**TEXTE DE LECTURE:**
--*--

L'appel du grand large
Noble ou bourgeoise, la jeunesse française rêve de gloire et d'aventure. En 1763, l'ignominieux traité de Paris (comme le qualifie Tocqueville) a privé la France de la plupart de ses possessions d'outre-mer. On rêve d'en découdre et, au passage, de se venger des Anglais. Lorsque les colons d'Amérique se révoltent, on prête l'oreille aux propos de Pierre Caron de Beaumarchais qui a pris fait et cause pour les Insurgés américains. Ceux-ci, braves et pleins d'ardeur, ne font pas le poids face à l'armée de métier britannique. La lutte pour l'indépendance commence mal et les milices essuient des revers. « Ils ont du courage et point de science » écrit Beaumarchais.
Pierre Caron de Beaumarchais (1732-1799), écrivain et aventurier, il promeut l'engagement de la France aux côtés des Insurgés américains et organise le soutien extérieur de leur révolte.

--*--

**ENREGISTREMENTS BRUTS:**
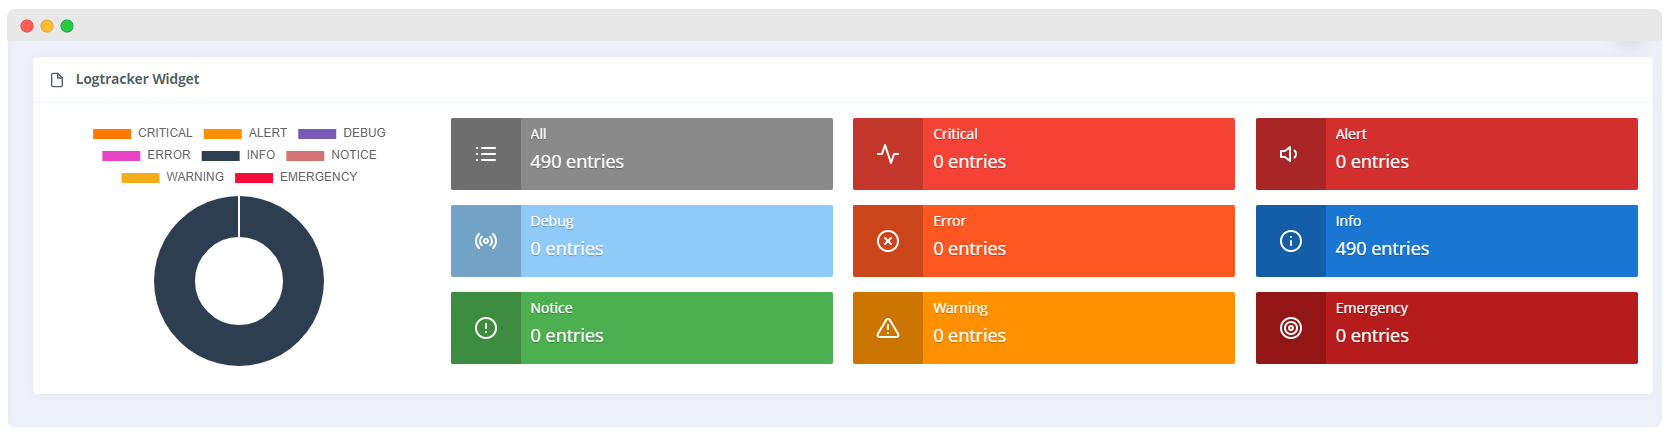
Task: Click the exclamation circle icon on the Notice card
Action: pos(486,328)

--*--

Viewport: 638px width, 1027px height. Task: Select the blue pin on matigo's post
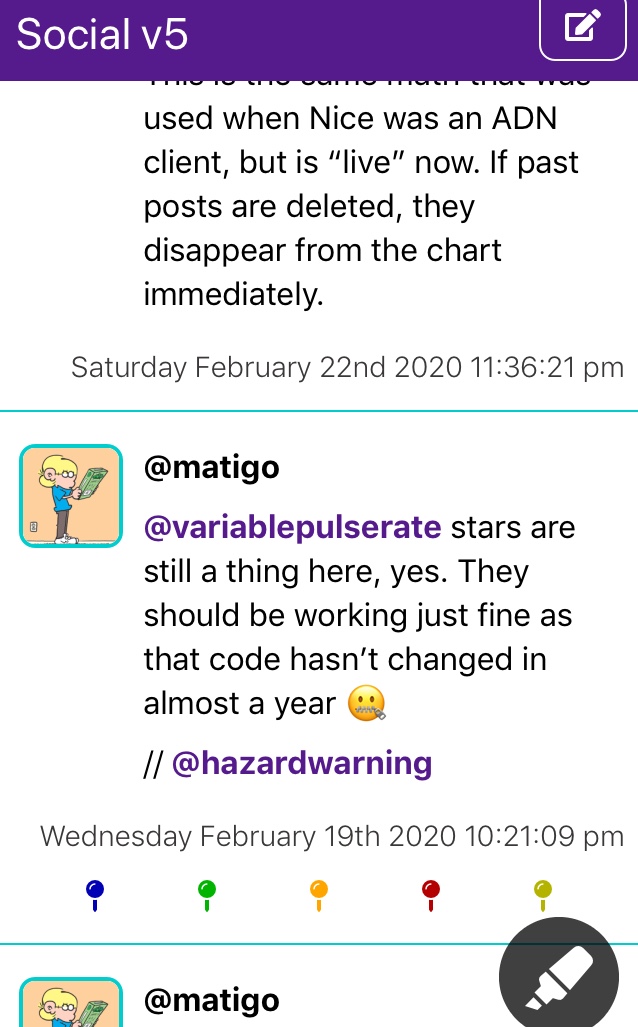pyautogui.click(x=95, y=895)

--*--

**CONSIGNE DONNÉE 1:** Selon le texte de lecture, en quelle année le traité de Paris a-t-il privé la France de la plupart de ses possessions d'outre-mer ?
**CONSIGNE DONNÉE 2:** Condensez sous forme de liste le paragraphe du texte de lecture qui commence par « Noble ou bourgeoise », en conservant ses faits principaux.
**CONSIGNE DONNÉE 3:** Citez le texte de lecture en reprenant tout le passage qui va de « Pierre Caron de Beaumarchais (1732-1799), écrivain » jusqu'à « de leur révolte. ».

**RÉSULTAT 1:** En 1763.

**RÉSULTAT 2:**
- La jeunesse française, noble ou bourgeoise, rêve de gloire et d'aventure.
- En 1763, le traité de Paris, qualifié d'ignominieux par Tocqueville, a privé la France de la plupart de ses possessions d'outre-mer.
- On veut se battre et se venger des Anglais.
- Lors de la révolte des colons d'Amérique, on écoute Pierre Caron de Beaumarchais, qui soutient les Insurgés américains.
- Braves et pleins d'ardeur, les Insurgés ne font pas le poids face à l'armée de métier britannique.
- La lutte pour l'indépendance commence mal et les milices essuient des revers.
- Beaumarchais écrit : « Ils ont du courage et point de science ».

**RÉSULTAT 3:**
Pierre Caron de Beaumarchais (1732-1799), écrivain et aventurier, il promeut l'engagement de la France aux côtés des Insurgés américains et organise le soutien extérieur de leur révolte.